Problem statement: Edit the entries from the line containing "Image resolution: width=471" through the line containing "[x=623, y=60]", changing "crosshair" to "pointer" and leaving everything else as it is. Return only those lines.

Provided data:
■ ■ ■ ■
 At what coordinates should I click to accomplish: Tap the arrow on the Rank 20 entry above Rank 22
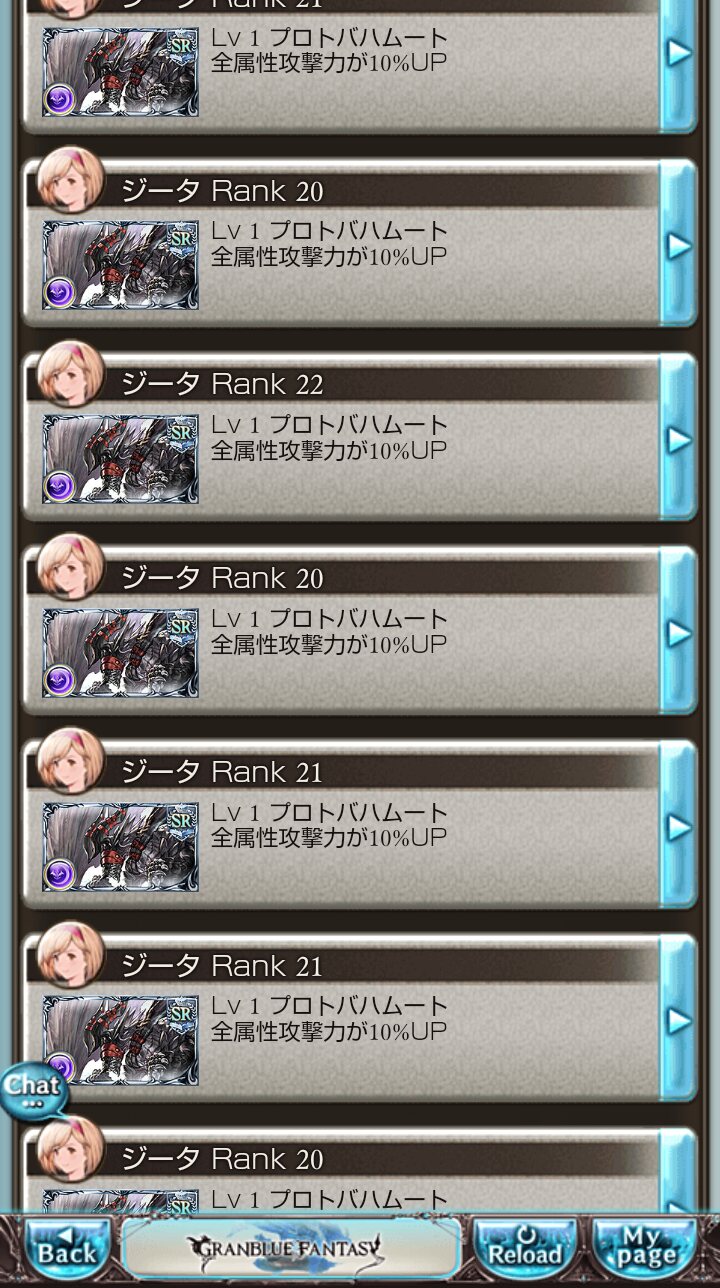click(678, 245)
■ ■ ■ ■
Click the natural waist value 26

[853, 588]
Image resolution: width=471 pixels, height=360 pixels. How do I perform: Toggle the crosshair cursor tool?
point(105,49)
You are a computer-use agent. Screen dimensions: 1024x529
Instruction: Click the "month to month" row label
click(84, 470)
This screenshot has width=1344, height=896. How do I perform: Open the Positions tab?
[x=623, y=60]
■ ■ ■ ■
Task answer:
Image resolution: width=471 pixels, height=360 pixels. How do I perform: Toggle the pointer cursor tool?
point(105,49)
You are a computer-use agent. Screen dimensions: 1024x529
Instruction: Click the "month to month" row label
click(84, 470)
This screenshot has width=1344, height=896. How do I perform: Open the Positions tab?
[x=623, y=60]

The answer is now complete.